Dataset For Group Classification

This notebook does the following:

  • Download three bacterial genomes:

    • E. Coli
    • M. Tuberculosis
    • S. Aureus
  • Simulate reads of length 500 from each genome

  • Save them into a HDF5 File as Training and Validation set

The subsequent notebook will then learn a model to classify these 500-event-fragments into their source genomes.

Warning: This example requires a few different libraries like SciKit Bio, Keras and Theano. Your best bet is to work from an Anaconda distribution!

Warning: This example is not yet polished to the point that it is easy to run. Patience please!


In [1]:
# Please change E-Mail!
from Bio import Entrez
Entrez.email = ""

In [2]:
import os
import porekit
import pandas as pd
import numpy as np
import random
import skbio
import h5py

These three species where the first thing which came to my mind for the question "What are three very different bacteria?" I searched for genomes in the refseq database and picked these accessions, mostly because they were the first in the search results.

Of course it would also be possible to use more genomes per species.

And yes, I know, that instead of fancy sequencing and bioinformatics, a simple microscope and a couple of stains would suffice to distinguish these three groups ;-)


In [3]:
sources_list = [("E_Coli_Sakai", "E_Coli_Sakai.fasta", "NC_002695.1"),
                ("M_Tuberculosis", "M_Tuberculosis.fasta", "NC_000962.3"),
 ("S_Aureus", "S_Aureus.fasta", "AP008934.1"),
]
sources = pd.DataFrame(sources_list, columns=["short_name", "file_name", "accession"])
sources.index = sources.short_name
sources


Out[3]:
short_name file_name accession
short_name
E_Coli_Sakai E_Coli_Sakai E_Coli_Sakai.fasta NC_002695.1
M_Tuberculosis M_Tuberculosis M_Tuberculosis.fasta NC_000962.3
S_Aureus S_Aureus S_Aureus.fasta AP008934.1

In [4]:
# Download from Entrez
for key, row in sources.iterrows():
    handle = Entrez.efetch(db="nucleotide", id=row.accession, rettype="fasta", retmode="text")
    data = handle.read()
.....
**What to produce**
Sum up the notebook above, "Dataset For Group Classification," in two sentences.
.....
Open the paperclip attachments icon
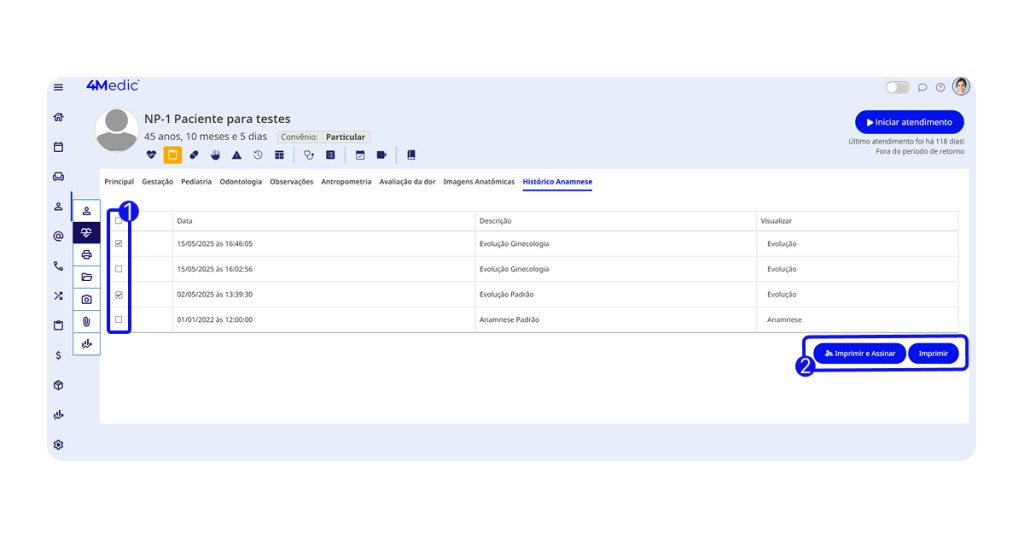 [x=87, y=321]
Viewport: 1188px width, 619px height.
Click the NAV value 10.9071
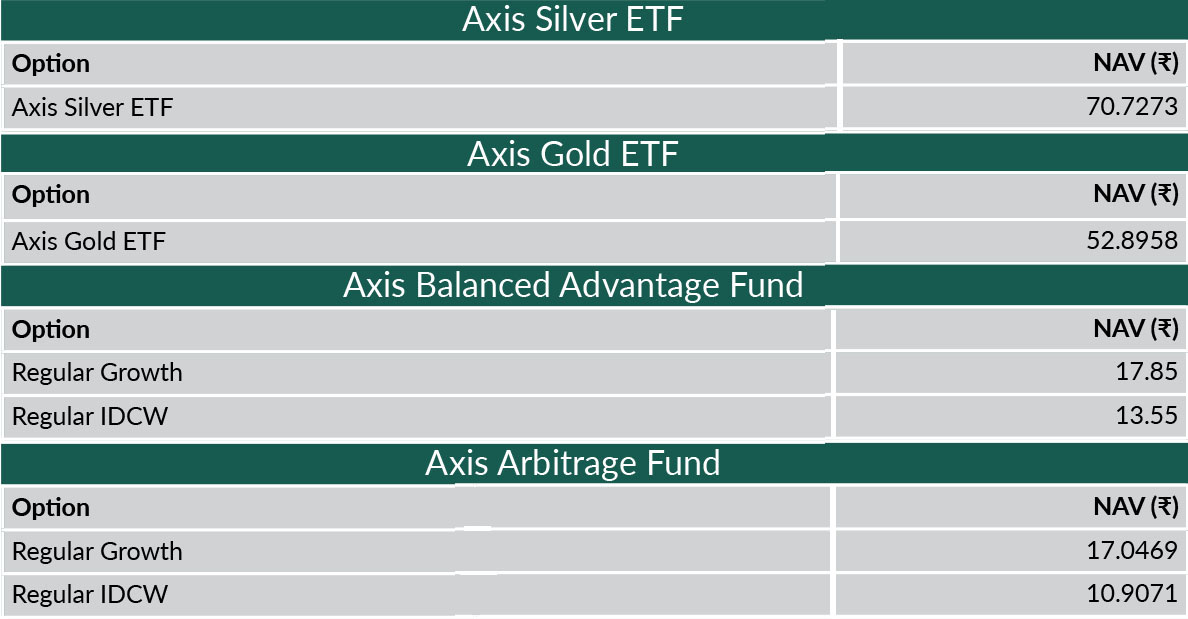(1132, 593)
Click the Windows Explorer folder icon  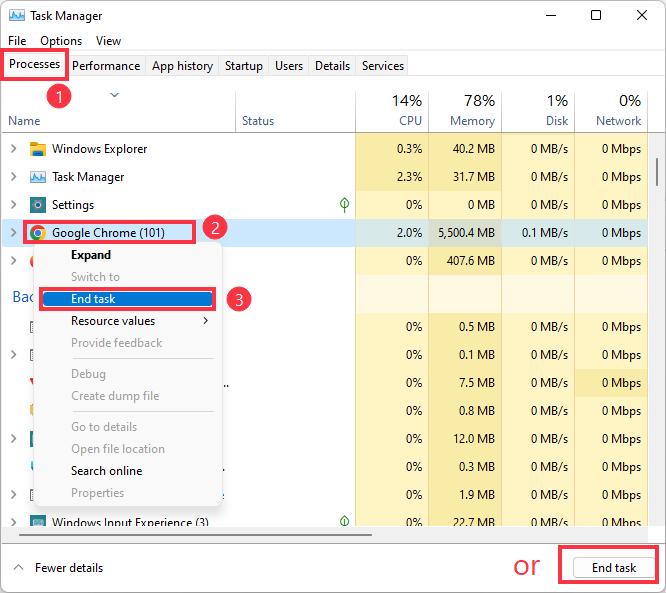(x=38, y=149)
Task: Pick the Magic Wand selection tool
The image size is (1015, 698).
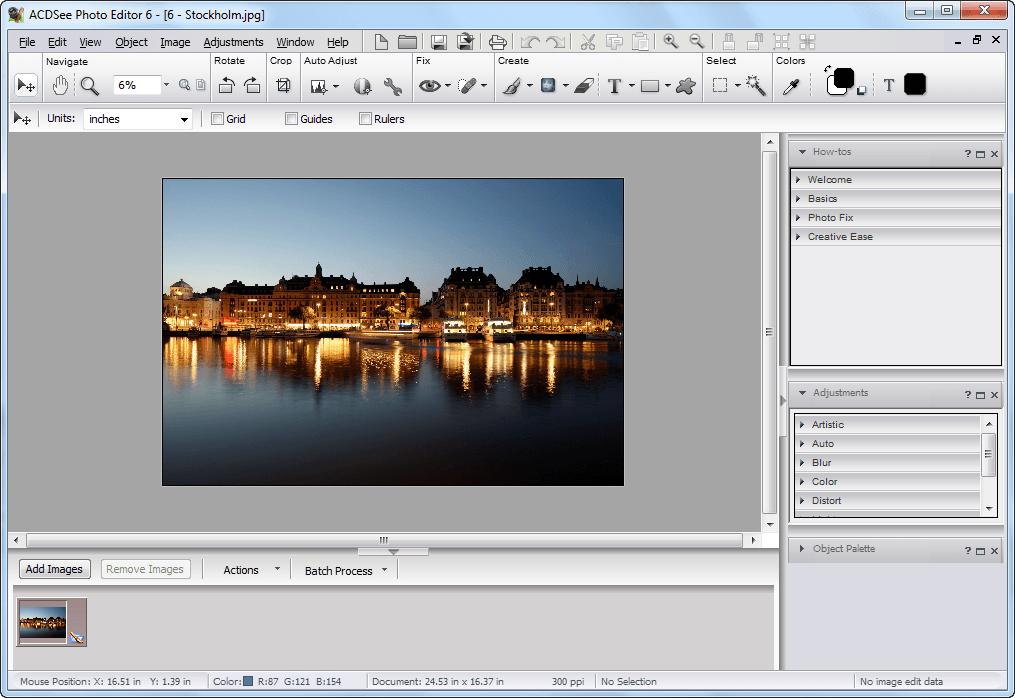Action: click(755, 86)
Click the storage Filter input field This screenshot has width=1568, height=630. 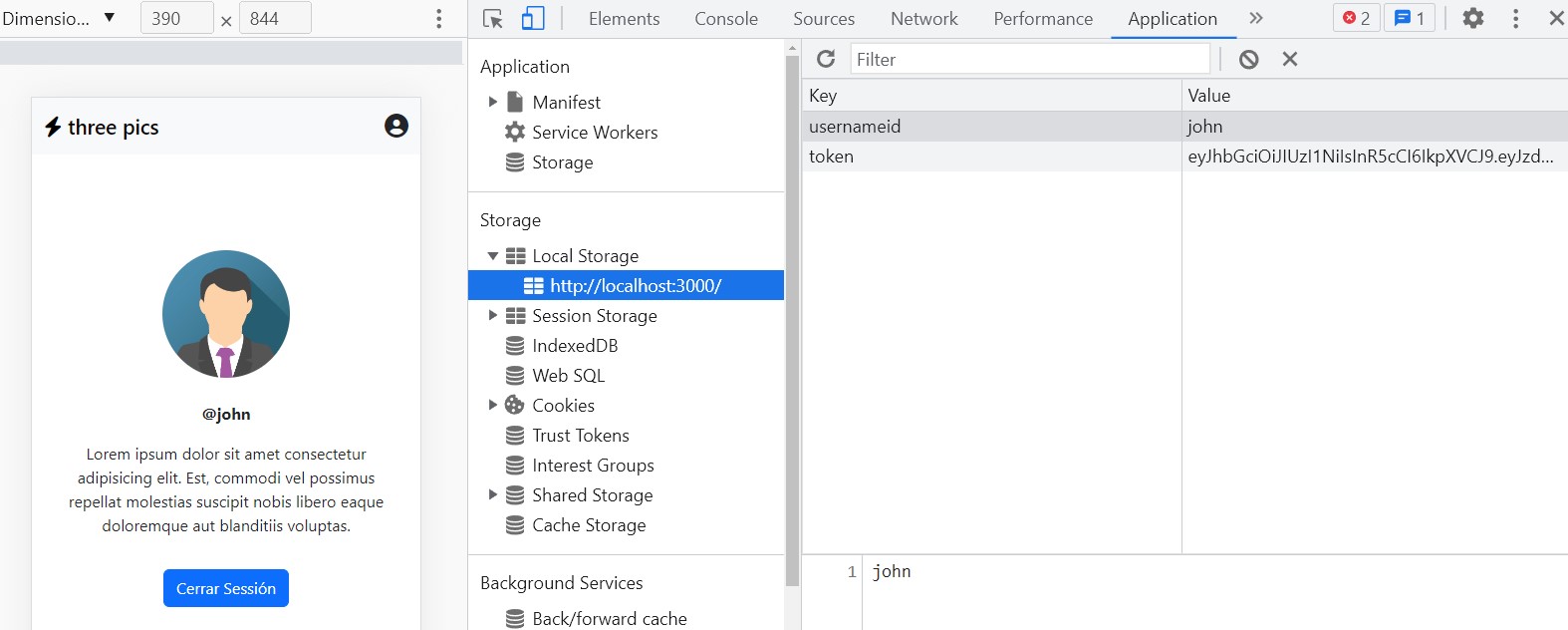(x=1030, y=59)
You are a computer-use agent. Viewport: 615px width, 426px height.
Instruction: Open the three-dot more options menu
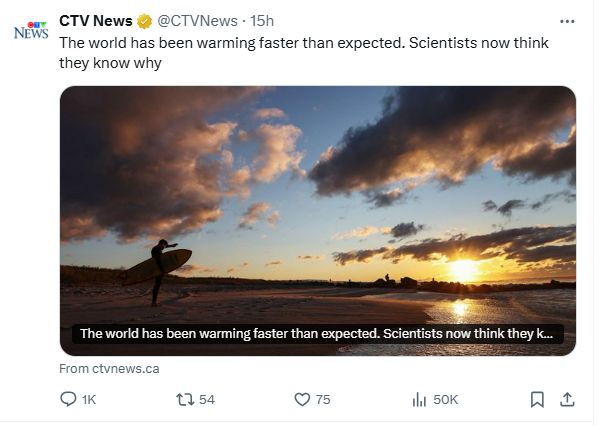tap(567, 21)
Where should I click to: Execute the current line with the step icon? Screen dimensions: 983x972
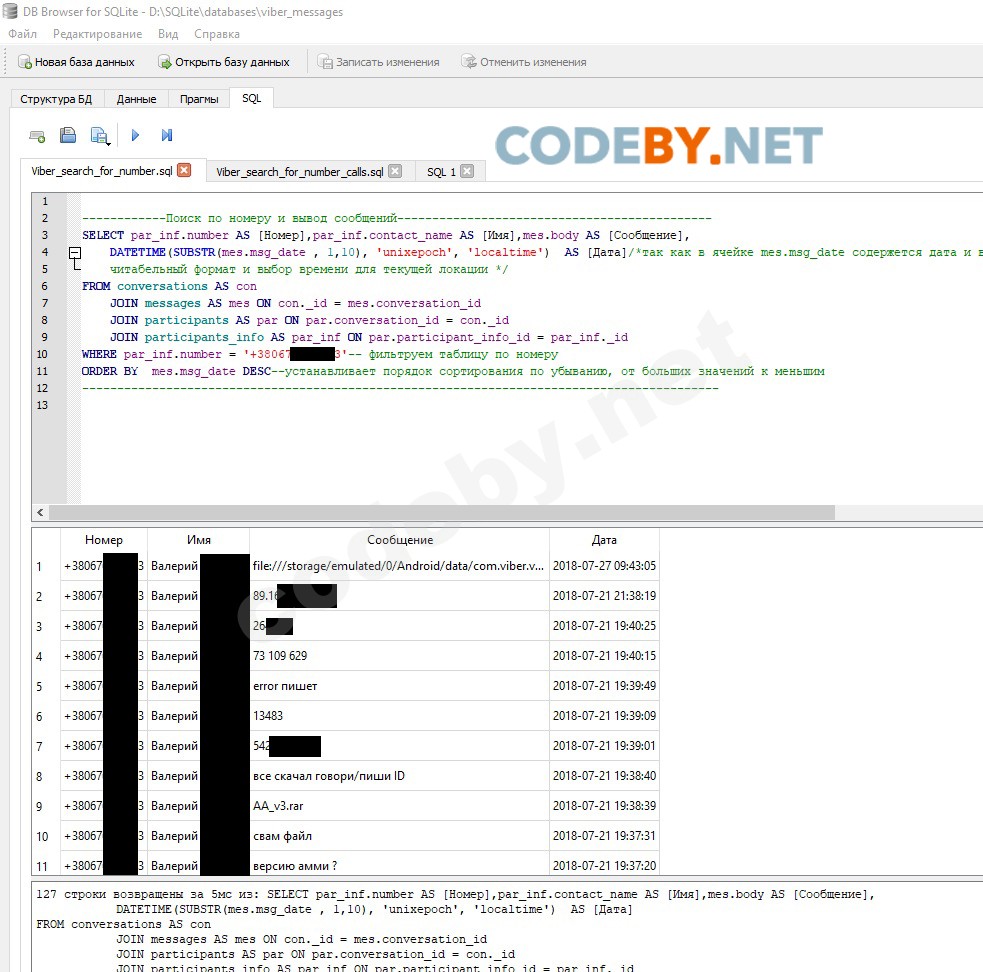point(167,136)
.....
**Your solution**
The notebook downloads the genomes of three bacteria (E. coli, M. tuberculosis and S. aureus), simulates reads of length 500 from each one, and saves them into an HDF5 file as a training set and a validation set. The next notebook then learns a model that sorts these fragments by their source genome, and running the example needs libraries such as SciKit Bio, Keras and Theano.